When it comes to eating local foods you sometimes realize that substitutions need to be made. Risotto is one dish that we’ve found we can eat in a 100% local version, so long as we replace the rice with a local grain.
Barley lends itself well to replacing rice in risotto for a number of reasons. Although the final taste and texture are fairly different from rice, it does just as good of a job at soaking up the flavours of the dish and holding its form. Barley actually takes more liquid than rice which gives it a bigger opportunity to take on the surrounding flavours of the risotto.
There are a decent number of variations on this theme on the internet, including bacon barley risotto and mushroom barley risotto. This recipe keeps it very simple and vegetarian, with just some onions and carrots for the additions.
We used our own hard cider instead of wine and it worked well, but you can just use whatever is easiest to find or whatever you already have. You can serve the risotto as a main dish or a side. We had it as a main but felt that the whole meal was sort of a meal of sides.

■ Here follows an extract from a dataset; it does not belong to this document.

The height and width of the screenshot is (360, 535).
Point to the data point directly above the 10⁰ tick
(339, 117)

A similar use for barley is in tabbouleh, where it replaces the bulgur wheat. Another use is in a beef stew with lots of veggies. We bought Oak Manor pearl barley (this barley is great for cooking as the husk has been removed) in the 12kg size from Bailey’s and assume this means we’ll be eating barley dishes all winter!

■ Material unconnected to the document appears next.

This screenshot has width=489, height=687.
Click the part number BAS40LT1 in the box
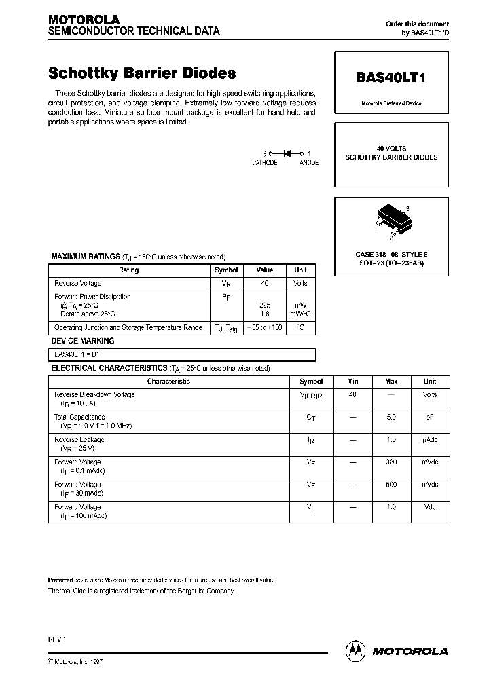point(391,77)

Recipe from The Complete Vegetarian Cookbook, available at KPL.
- 4 cups broth (chicken or vegetable)
- 4 cups water
- 1 tbsp. oil
- 1 onion, finely diced
- 1 carrot, finely diced
- 1 ½ cups pearl barley
- 1 cup white wine or hard cider
- 1 tsp. thyme (fresh or dry)
- 2 ounces parmesan or other hard cheese, grated (about 1 cup)
- 1 tbsp. butter
- Salt and pepper
In one pot bring the broth and water to a simmer. In a second larger pot or Dutch oven heat the oil and add the onion and carrot. Cook the vegetables until they are soft.
Add the barley to the veggies and stir until they are beginning to get lightly toasted, a few minutes. Add the wine or cider and cook until it is fully absorbed.

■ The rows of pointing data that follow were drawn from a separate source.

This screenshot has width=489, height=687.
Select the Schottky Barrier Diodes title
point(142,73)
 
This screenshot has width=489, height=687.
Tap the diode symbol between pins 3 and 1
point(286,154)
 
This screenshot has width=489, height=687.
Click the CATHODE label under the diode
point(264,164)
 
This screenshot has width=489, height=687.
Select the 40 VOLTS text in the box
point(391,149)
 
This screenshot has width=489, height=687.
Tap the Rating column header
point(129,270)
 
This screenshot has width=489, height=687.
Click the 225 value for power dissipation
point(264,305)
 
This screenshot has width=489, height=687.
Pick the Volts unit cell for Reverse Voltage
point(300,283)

Add the thyme and 3 cups of the warm broth. Over the next hour or so continue adding broth to the risotto and stirring occasionally. Any time the broth has mostly been absorbed add more. As it cooks you’ll need to stir more frequently. I recommend having a book nearby to read for a few minutes at a time between stirs….
When the broth is all cooked into the risotto or the barley is cooked sufficiently turn off the heat. Stir in the parmesan and butter and season with salt and pepper to your liking.Serve with an Ontario white wine or a very local KW Craft Cider!